On the side of the highway into Pittsburgh today I passed a billboard for Orr’s, a regional jewelry chain and it reminded me that we are about to be inundated with ads cajoling us to buy bits of rocks embedded in metal and other functionless baubles.
The Orr’s billboard is mostly white with black lettering focused on the words, “Stephen Webster,” who, a quick trip to the Internet told me, is a British jewelry designer. On the right is a highly stylized photograph of a nearly bald woman with her head and neck twisted upwards almost in the elongated style of the Italian Mannerist painter Pontormo. The only colors on the page are the jewels in the rings and earrings she wears. But the figure is so much like the background white that all people in passing cars can really digest are the words “Stephen Webster.”
The unspoken message that Orr’s assumes we will get is that Stephen Webster is the equivalent of Cadillac or Apple, a premium brand. But I didn’t know it, nor did the other person in the car, nor did anyone in my office, nor does anyone except those interested in jewelry or perhaps design in general. Thus, what Orr’s is selling is not the “Stephen Webster” brand, but the fact that Orr’s has the brands. A quick trip to the Orr’s website confirms this analysis: the home page features a long horizontal billboard space in which ads for Stephen Webster, Henri Daussi, Roberto Coin, Cartier (the only one I recognized) and Marco Bicego rotated in succession.
The Orr’s basic marketing message—We have the best brands—got me thinking of other approaches that jewelry stores take to selling what are essentially luxury and to my mind frivolous products with arbitrary value.
We are starting to be bombarded by TV ads by Jared, a national chain which primarily places its stores in malls. For years, Jared has used the line, “He went to Jared.” The line is whispered as lascivious gossip between neighbors, screamed to best friends and sisters, intoned seriously by admiring but envious buddies. The context is always other people and their reactions. Whether you label the operative behavior as “Keeping up with the Joneses” or “If you got it, flaunt it,” the message that Jared is trying to make is come to Jared to make sure your friends and neighbors respect, honor, envy and like you.
Thorsten Veblen’s “Theory of the Leisure Class” seems to be the operating theory here. For Veblen, the leisure class engages in conspicuous consumption for the sole purpose of making individual distinctions based on financial wealth. You show you are worth something by buying your spouse “diamonds as big as horse turds,” as my father used to put it. In this case, you make sure that everyone knows you are prosperous by going to Jared.
Jared has been using the slogan for years, so it must be working. But around even longer and working even better, I think, is the slogan of another national chain, Kay's. Their line, sung in commercials after the presentation of a ring, earrings, bracelet or watch leads to an embrace, is “Every kiss begins with Kay.”

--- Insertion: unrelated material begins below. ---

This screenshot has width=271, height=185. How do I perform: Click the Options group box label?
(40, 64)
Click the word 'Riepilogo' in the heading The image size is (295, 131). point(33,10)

The reason I like the Kay’s approach—selling sex—is because it comes closer to the reason that most jewelry (other than graduation watches and sweet 16 charm bracelets) is purchased: to give to a beloved to symbolize a sexual relationship. Yes, some people want to make sure that they have the top quality, whatever that means, and have been trained to associate brands with quality. But they aren’t buying jewelry to get a brand. And yes, keeping up with or surpassing the Joneses is a big motivation to many people when they purchase jewelry, but it’s only a secondary motivation. No one buys an engagement ring to please the family (although he or she may have proposed because of family or societal pressure). They buy the ring or the earrings or whatever for the loved one. They may select one item over another because they know it’s better than what the Joneses have, but only after the decision to buy has been made.
The causal connection between giving someone jewelry and engaging in sexual relations is strongly rooted in our society precisely for the reasons that Veblen details. It is a form of display that is supposed to make the wearer more attractive and more of a status symbol for the giver. The exchange of rings symbolizes marriage, which is a public construct and the traditionally sanctioned locus for sexual relations. We give a ring to mark the engagement, as well, and for key anniversaries. We are brainwashed that other types of jewelry are the go-to gift for the spouse.
In a real sense, jewelry commoditizes romantic relationships, which means it turns romance into something that can be bought and sold. Instead of buying conjugal rights, you buy the symbol and give that to the object of affection. In the world of symbols and hidden meanings by which our society lives, every kiss does (or can) begin with the presentation of jewelry. Kay’s hits the bull’s eye.